We never see the world exactly as it is. The information we receive through our senses is always combined with what we expect to see, which means that our expectations are constantly biasing our perception. For example, in this image of a chessboard, there are two squares marked A and B:
The squares are actually exactly the same colour, but because of what we know about light and shadow, we interpret square B as lighter. After all, if a shadow falls on an object it looks darker than it really is. Because our knowledge of light and shadow is built on lots and lots of experience, it's very hard to ignore this information and focus only on the colours on the screen.
If we cover the rest of the image, and look at the squares without the context of the shadow, however, it becomes obvious that they are the same colour:
This shows how strongly our expectations can change what we believe we're seeing.
In my postdoctoral research, I am investigating how our expectations change what we're seeing when something very unexpected happens. This is interesting because our expectations exert a bias over our perception, but when something unexpected happens we have the opportunity to learn something new. We know that people do learn from these unexpected situations, but it's not clear how, when our expectations are biasing us so much.
I'm curious how we can learn from these unexpected situations and am investigating that using different experiments with non-autistic adults at the moment, and hope to extend this work to autistic adults in the near future.
For my PhD, I researched the way expectations shape perception differently in autistic children and young people, as well as in the family members of autistic people. Specifically, I'm interested in the idea that autistic individuals might weight their prediction errors more highly than non-autistic individuals, which means that when something is unexpected, autistic people would be more likely to integrate that information into their future expectations.
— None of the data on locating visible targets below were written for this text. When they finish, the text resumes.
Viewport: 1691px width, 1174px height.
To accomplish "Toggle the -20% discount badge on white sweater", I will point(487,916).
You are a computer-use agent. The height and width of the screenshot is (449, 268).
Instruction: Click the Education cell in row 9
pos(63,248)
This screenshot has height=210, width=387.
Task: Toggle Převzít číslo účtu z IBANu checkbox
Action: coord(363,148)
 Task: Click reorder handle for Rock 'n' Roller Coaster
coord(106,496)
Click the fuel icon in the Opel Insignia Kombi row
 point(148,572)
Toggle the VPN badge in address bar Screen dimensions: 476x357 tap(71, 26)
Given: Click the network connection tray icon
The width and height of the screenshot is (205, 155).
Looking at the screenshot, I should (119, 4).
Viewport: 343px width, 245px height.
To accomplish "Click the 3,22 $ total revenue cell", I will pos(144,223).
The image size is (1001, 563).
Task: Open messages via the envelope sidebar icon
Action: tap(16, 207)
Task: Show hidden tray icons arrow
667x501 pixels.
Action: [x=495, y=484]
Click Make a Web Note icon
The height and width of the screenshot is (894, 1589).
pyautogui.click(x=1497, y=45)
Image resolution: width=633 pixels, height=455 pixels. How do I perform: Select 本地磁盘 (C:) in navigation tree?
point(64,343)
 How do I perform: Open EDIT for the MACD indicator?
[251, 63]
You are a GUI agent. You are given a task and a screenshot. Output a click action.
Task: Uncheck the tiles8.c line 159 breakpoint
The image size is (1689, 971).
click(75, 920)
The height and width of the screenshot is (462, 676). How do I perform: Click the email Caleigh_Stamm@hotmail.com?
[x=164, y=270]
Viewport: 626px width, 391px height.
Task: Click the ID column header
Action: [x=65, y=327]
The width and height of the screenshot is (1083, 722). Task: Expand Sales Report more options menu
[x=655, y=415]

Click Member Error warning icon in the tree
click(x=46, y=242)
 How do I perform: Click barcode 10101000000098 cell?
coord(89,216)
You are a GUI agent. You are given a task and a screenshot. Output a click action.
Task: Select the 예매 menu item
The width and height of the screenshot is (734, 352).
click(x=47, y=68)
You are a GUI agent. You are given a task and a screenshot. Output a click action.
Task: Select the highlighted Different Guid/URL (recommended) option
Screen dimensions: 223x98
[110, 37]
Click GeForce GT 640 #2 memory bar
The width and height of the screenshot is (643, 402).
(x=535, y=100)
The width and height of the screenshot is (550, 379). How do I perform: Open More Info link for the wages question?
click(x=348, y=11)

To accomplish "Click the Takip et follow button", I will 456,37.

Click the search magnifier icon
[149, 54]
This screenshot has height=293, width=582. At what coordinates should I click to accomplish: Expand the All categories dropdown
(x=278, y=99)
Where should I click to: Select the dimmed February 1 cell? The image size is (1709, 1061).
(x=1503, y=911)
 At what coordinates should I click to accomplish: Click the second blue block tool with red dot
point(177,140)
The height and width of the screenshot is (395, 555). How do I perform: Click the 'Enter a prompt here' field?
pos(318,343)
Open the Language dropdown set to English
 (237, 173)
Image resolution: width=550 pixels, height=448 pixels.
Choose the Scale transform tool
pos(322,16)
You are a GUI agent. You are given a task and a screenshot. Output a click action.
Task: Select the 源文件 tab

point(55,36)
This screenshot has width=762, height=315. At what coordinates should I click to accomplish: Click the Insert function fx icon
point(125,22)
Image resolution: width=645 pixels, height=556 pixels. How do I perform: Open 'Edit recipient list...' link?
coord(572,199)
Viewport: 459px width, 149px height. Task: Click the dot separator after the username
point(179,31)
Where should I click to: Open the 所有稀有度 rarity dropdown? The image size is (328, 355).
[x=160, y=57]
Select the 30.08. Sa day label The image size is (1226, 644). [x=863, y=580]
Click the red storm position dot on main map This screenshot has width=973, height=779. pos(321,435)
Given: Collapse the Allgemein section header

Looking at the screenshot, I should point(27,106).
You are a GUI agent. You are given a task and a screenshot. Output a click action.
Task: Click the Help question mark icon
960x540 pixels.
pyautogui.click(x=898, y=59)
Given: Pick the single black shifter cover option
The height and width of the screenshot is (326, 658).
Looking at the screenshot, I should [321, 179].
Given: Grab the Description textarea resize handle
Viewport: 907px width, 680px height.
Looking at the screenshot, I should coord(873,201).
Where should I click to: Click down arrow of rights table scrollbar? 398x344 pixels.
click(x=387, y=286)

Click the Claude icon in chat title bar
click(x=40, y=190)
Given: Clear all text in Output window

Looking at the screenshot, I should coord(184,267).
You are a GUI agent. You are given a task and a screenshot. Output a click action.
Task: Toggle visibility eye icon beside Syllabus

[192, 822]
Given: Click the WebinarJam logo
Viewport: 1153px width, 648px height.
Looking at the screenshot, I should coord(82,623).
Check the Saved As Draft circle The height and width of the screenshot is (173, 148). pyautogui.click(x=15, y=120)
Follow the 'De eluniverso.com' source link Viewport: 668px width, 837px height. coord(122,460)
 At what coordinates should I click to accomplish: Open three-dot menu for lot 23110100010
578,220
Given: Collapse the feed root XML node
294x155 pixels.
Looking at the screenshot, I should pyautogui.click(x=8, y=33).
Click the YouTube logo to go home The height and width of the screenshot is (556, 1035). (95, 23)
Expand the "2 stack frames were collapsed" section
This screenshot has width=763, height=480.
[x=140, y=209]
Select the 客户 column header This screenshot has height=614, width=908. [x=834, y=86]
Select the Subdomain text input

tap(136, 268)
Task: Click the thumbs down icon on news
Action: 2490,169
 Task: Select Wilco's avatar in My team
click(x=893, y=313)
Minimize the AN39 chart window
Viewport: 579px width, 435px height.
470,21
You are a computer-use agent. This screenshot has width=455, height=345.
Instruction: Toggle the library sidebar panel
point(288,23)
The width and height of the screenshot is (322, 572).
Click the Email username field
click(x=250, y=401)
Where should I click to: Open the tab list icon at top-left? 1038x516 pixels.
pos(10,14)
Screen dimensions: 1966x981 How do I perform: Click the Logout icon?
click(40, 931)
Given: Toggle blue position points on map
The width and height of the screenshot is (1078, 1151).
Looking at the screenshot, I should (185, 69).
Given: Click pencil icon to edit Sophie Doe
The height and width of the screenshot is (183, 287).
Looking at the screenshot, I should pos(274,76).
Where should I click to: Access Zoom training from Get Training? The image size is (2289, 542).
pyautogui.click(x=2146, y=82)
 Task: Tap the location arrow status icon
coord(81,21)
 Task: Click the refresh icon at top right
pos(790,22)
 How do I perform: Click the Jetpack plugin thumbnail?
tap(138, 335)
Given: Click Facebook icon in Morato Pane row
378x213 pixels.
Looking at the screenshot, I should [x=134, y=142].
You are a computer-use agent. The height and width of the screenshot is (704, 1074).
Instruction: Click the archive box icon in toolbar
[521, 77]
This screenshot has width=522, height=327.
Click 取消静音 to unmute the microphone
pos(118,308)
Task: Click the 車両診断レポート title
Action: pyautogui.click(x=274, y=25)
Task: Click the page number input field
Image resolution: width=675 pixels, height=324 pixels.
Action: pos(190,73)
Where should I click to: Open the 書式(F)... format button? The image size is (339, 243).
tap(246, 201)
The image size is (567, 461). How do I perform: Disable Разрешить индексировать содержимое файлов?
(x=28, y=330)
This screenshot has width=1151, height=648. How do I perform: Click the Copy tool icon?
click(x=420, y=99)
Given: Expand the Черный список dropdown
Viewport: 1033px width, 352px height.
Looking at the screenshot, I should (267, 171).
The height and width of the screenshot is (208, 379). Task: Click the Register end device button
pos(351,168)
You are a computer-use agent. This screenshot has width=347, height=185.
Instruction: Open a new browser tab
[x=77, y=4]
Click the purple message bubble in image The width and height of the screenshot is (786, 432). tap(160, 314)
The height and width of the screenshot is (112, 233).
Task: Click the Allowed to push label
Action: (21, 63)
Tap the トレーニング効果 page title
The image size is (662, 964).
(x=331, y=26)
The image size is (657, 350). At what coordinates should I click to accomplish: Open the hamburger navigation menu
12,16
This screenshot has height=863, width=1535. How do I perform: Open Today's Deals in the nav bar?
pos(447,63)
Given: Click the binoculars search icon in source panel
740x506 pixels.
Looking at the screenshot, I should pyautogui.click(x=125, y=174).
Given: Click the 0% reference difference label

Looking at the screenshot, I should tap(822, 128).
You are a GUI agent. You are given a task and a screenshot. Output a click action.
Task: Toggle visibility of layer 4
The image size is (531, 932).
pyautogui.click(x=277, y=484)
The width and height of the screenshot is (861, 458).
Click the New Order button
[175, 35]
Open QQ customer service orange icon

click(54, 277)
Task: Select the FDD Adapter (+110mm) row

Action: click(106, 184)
To give a simple example, if the bus comes every day at 9:00, someone wanting to catch that bus should get to the bus stop by 9:00 and everything will go smoothly. If one day the bus comes at 9:10 (because there was an accident or extra traffic that day), this theory would predict that autistic individuals would be more likely to assume that the bus will come at 9:10 every day from now on, while non-autistic people might at first assume that this change was a one-off. The autistic individual may then decide to go to the bus stop at 9:10 the next day, and if it was indeed a one-off then they would miss the bus.
Of course, this is an oversimplification, but because we know that we use expectations constantly to interpret incoming sensory information, it may be true that autistic individuals do respond this way to small changes in the environment. This is not always a negative thing: often changes in what we observe, like the bus arrival time, are in fact a sign that something important has changed and we need to adapt, but it would be very tiring to keep adapting every time the bus was slightly earlier or later if the timetable hasn't actually changed.
I studied Psychology at New College of Florida, in Sarasota, and graduated with my BA in 2011. My senior thesis was entitled, "Executive control and language mode in monolingual and bilingual young adults". For this project I designed a study to test a prediction made by a linguistics theorist regarding the evasive nature of bilingual advantages in executive control tasks.
After my undergraduate degree, I spent some time working as a teaching assistant with young people who needed additional help in the classroom.
I then enrolled in the Psychology of Language masters at the University of Edinburgh, where I took courses on psycholinguistics and vision science, and completed a thesis entitled, "Visual search and referring expressions may be affected by variability of features in the surrounding context". I particularly enjoyed the interdisciplinary nature of my thesis, and the chance to apply a theory from vision science in a psycholinguistic paradigm. I graduated with an MSc (with distinction) in 2014.